To characterize how neural exploration modified the direct and indirect neural subspaces differently, we quantified these changes by calculating the shared alignment pairwise between each training epoch’s shared covariance matrix for each subpopulation according to the methods described in Athalye et al., 2017 (Fig. 4a). The shared alignment measures the similarity of covariance planes to compare how much of the shared space of one epoch projects onto the shared space of another epoch. Intuitively, given both two-dimensional shared subspaces, the shared alignment compares the angle between the two planes. Orthogonal planes, or subspaces, would result in a shared alignment of 0 and perfectly aligned planes would result in a shared alignment of 1. If the shared subspace consolidates with learning, as has been shown in direct subpopulations5, we would expect the shared subspace to rotate away from the initial subspace over learning. If the shared subspace remains fixed over learning, we would predict that the alignment between the first epoch and later epochs remains high, indicating little change in the coordinated activity of the population. Since we are interested in how the subspaces pertaining to specific populations change over time, we analyzed only the neurons that were stable across learning. We found that the shared alignment decreased from the first epoch for both subpopulations (Fig. 4b). This indicates that both subpopulations rotated their low-dimensional subspaces, suggesting that neurons may adapt on a network level that includes both direct and indirect neurons. Furthermore, this rotation of the low-dimensional subspaces is correlated with behavior (Fig. 4c).

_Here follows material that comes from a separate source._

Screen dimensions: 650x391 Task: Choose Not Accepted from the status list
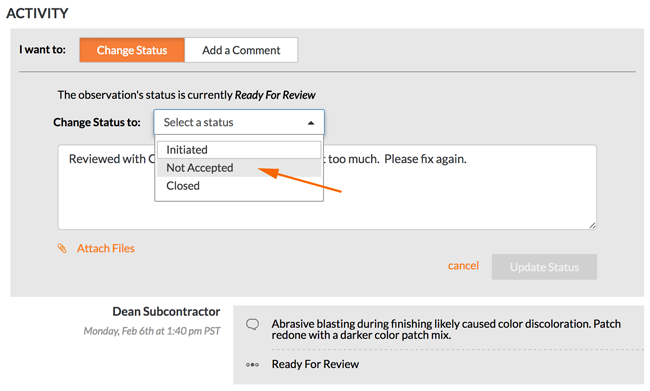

As the shared subspace diverges from where it began in the first epoch, the fraction of correct trials significantly increases and the time it takes for the cursor to reach the target significantly decreases. While this is true for both the direct and indirect subpopulations, the extent of rotation as measured by the shared alignment with the first epoch and the proportion of the variation in the shared alignment that is predictable from the behavior were higher for the direct subpopulation than the indirect subpopulation.

Figure 4
figure 4

Rotation of low-dimensional neural subspace. (a) Shared alignment was calculated pairwise between epochs for each subpopulation. (b) Alignment diverges from the first epoch in both subpopulations (Linear regression; Monkey P: direct, R2 = 0.530, p = 0.001, indirect, R2 = 0.352, p = 0.012; Monkey R: direct R2 = 0.857, p = 4.63e-7, indirect R2 = 0.760, p = 1.41e-5). The slopes for direct and indirect shared alignment across epochs were significantly different (One-way ANCOVA; Monkey P: p = 0.024; Monkey R: p = 5.84e-6). (c) Alignment is correlated with fraction correct (Top, linear regression; Monkey P: direct, R2 = 0.657, p = 2.0e-4, indirect R2 = 0.481, p = 4.2e-4; Monkey R: direct R2 = 0.870, p < 1.0e-6, indirect R2 = 0.589, p = 8.0e-4) and time to hit (Bottom, linear regression; Monkey P: direct, R2 = 0.535, p = 0.002, indirect R2 = 0.380, p = 0.014; Monkey R: direct R2 = 0.815, p < 1.0e-6, indirect R2 = 0.592, p = 8.0e-4).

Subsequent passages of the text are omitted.